Bill Johnston, 51, didn't start running until he was 42. That hasn't hindered his performance at all. The University of Utah psychology professor has become so proficient at his favorite pastime that he was recently named the No. 1 runner in the nation in the 50- to 54-year-old age division by Running Times magazine.Not only did he get the No. 1 ranking for 1988, but he won the overall grand prix race series for his age group with a stellar performance in the final event.

Points are awarded in certain races throughout the United States from March to January. Going into the final race in January, an 8 kilometer run (about 5 miles) in Naples, Fla., Johnston and Bill Ohlrich of Lexington, Ky., were tied for first in the grand prix standings.

And Johnston was ailing, suffering from a chronic injury, an aggravated sciatica nerve.
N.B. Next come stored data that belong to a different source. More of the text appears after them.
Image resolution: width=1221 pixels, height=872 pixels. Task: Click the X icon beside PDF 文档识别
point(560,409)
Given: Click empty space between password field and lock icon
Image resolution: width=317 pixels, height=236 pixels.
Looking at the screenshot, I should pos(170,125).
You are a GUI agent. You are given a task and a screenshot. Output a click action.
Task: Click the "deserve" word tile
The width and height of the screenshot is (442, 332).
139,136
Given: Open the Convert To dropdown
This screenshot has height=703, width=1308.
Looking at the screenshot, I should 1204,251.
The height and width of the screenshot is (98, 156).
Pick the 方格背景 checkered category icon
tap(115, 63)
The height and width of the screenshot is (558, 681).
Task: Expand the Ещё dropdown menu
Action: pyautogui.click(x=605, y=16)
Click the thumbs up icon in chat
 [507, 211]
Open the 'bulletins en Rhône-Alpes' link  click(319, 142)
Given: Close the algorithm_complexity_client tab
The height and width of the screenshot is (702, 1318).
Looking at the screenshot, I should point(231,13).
As such, the big point lead he had built up over the first half of the 1988-89 race schedule had evaporated. He had also lost his last four races against Ohlrich.

"I didn't have a lot of confidence going into the race but decided to go for broke," Johnston explained. What broke was Ohlrich. He couldn't keep up with Johnston's pace. The 5-10, 142-pound Johnston stormed over the 8K course in 26 minutes, 50 seconds, about a 5:23 mile pace. Ohlrich finished 53 seconds back.
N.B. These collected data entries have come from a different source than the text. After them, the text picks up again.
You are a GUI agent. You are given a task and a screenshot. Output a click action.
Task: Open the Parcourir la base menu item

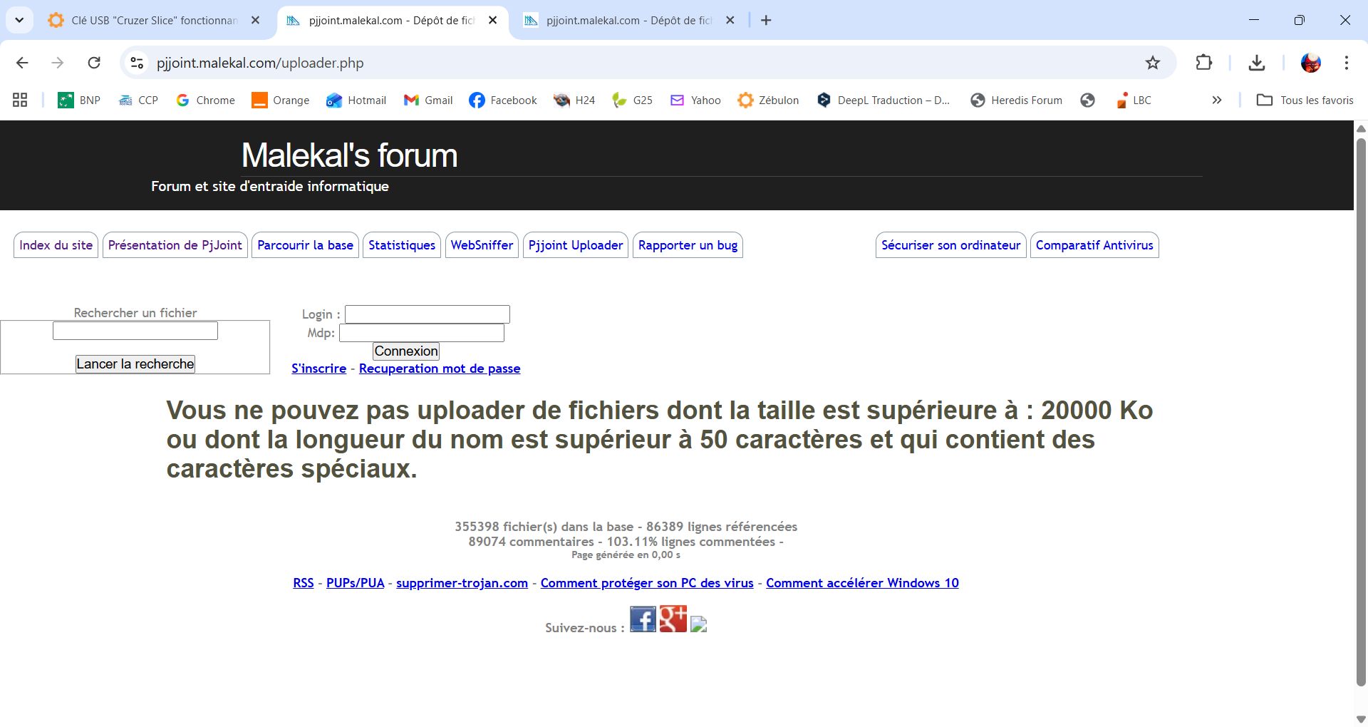coord(305,245)
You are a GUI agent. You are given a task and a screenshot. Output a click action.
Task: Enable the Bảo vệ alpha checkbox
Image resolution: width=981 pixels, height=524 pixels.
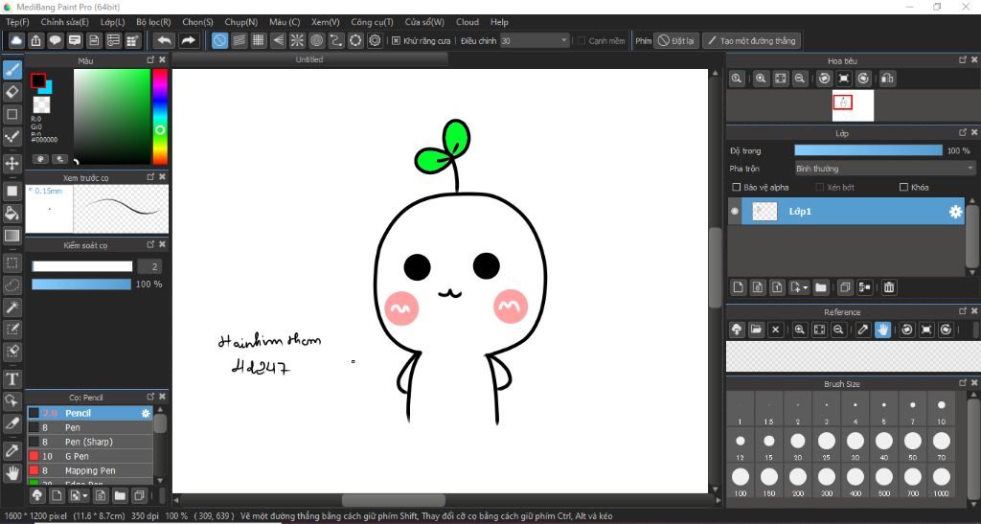736,187
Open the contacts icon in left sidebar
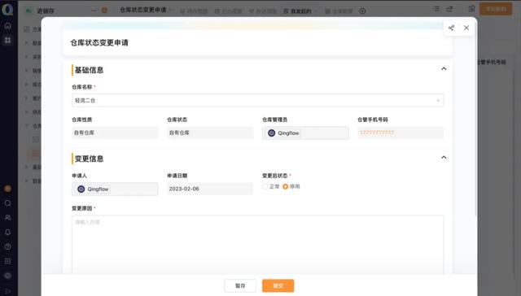Image resolution: width=521 pixels, height=296 pixels. click(x=7, y=218)
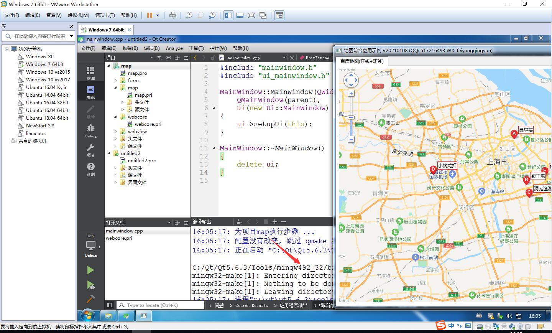The height and width of the screenshot is (333, 552).
Task: Switch to the 应用程序输出 output tab
Action: pyautogui.click(x=291, y=305)
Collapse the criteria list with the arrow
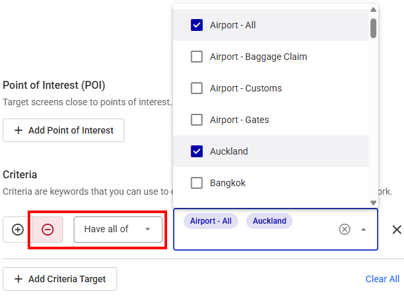The width and height of the screenshot is (404, 298). 363,230
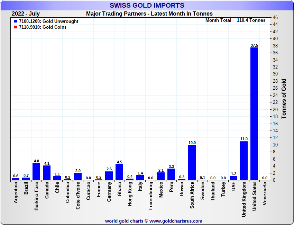Click the blue Gold Unwrought legend swatch
Viewport: 294px width, 225px height.
click(x=16, y=21)
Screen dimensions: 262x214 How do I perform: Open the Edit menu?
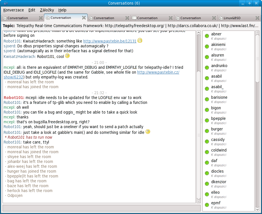32,10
"It was the biggest thrill of my life. I had never experienced such a high as that," Johnston said. He also managed to edge former Olympian Jim Ryun, who was running in another division with the likes of Frank Shorter and Bill Rodgers. The victory not only gave him the grand prix title, but also validated his No. 1 ranking, Johnston feels.

The No. 1 ranking and grand prix titles are highlights of Johnston's brief running career. A friend, who had given up smoking and started running for health and fitness, talked Johnston into joining him nine years ago.
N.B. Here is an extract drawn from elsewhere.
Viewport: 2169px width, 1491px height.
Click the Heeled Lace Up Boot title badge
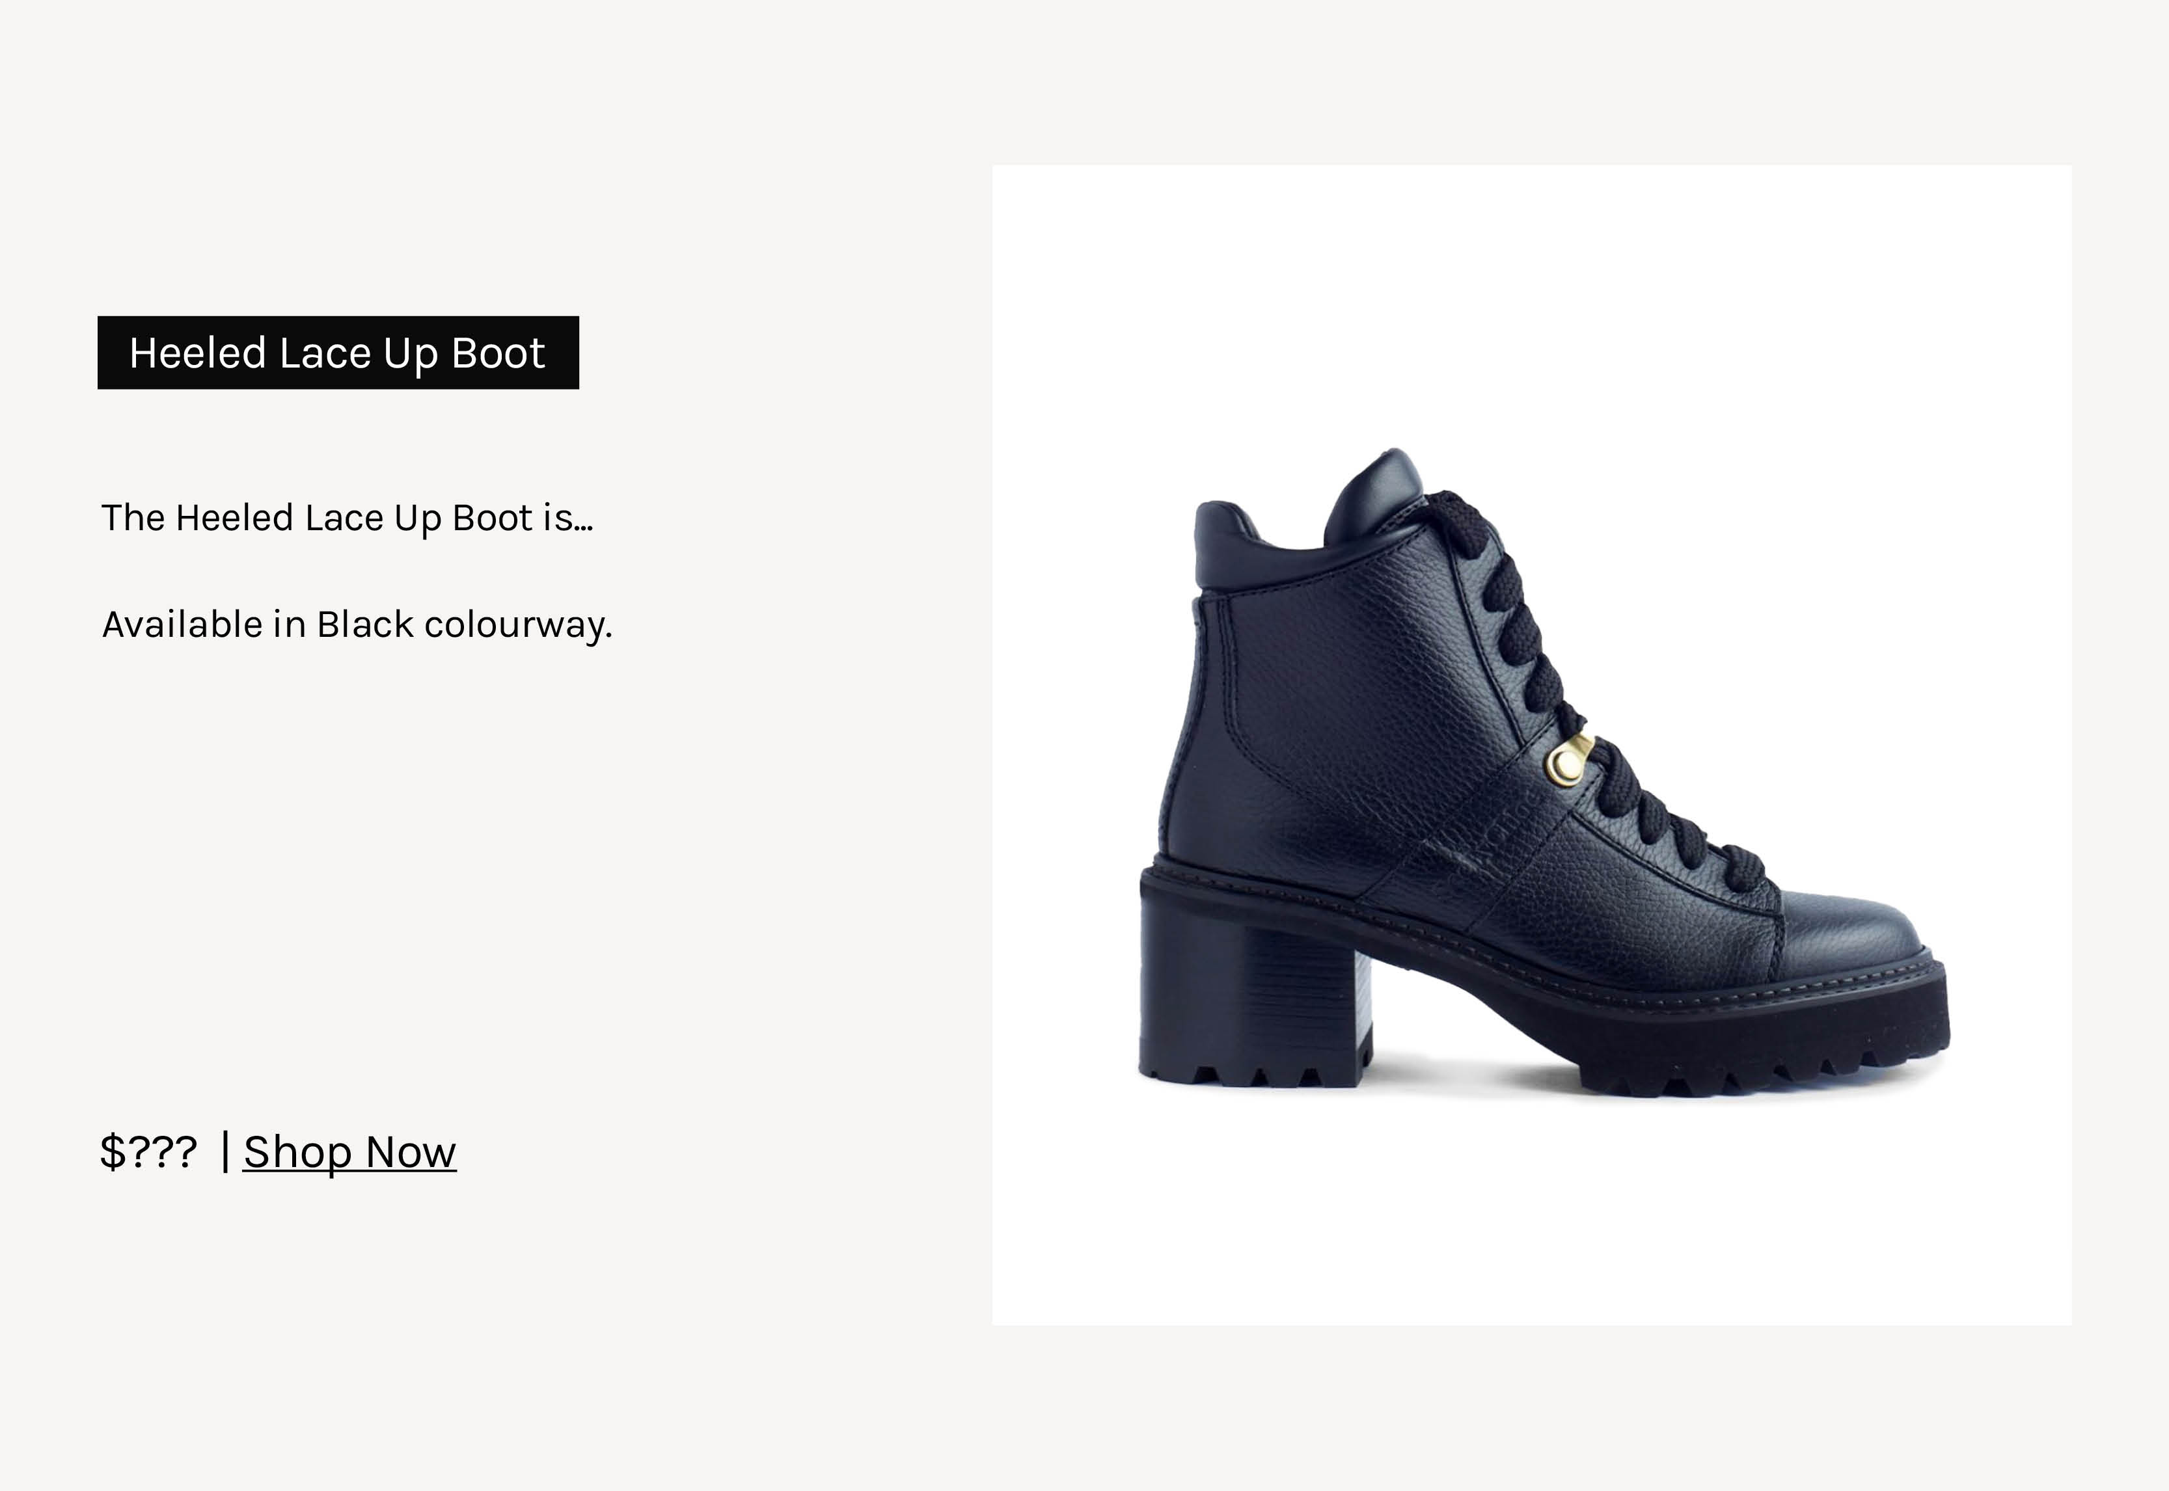[338, 353]
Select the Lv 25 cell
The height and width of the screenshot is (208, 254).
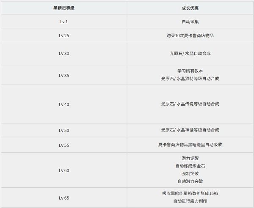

"With that casual running I started taking off some weight," said Johnston, who weighed 180 pounds at the time.

Soon, Johnston became interested in more than just casual running. "After six months I ran in a race and managed to run a respectable time. My basic competitive nature came out and I wondered what I could do if I trained harder."

When he was 44 he improved to where he was coming in second and third in his age division in the various races. Johnston gained national attention when at 45 he ran the St. George Marathon in 2 hours, 26 minutes, which at the time was a national record for ages 45 to 49. While competing in the 45 to 49 age division he set several national records.

Then when he turned 50 the masters grand prix series came into being and gave him some new goals to pursue.

The question remains, how could someone who never ran until he was 42, be so successful competing against former high school and college runners?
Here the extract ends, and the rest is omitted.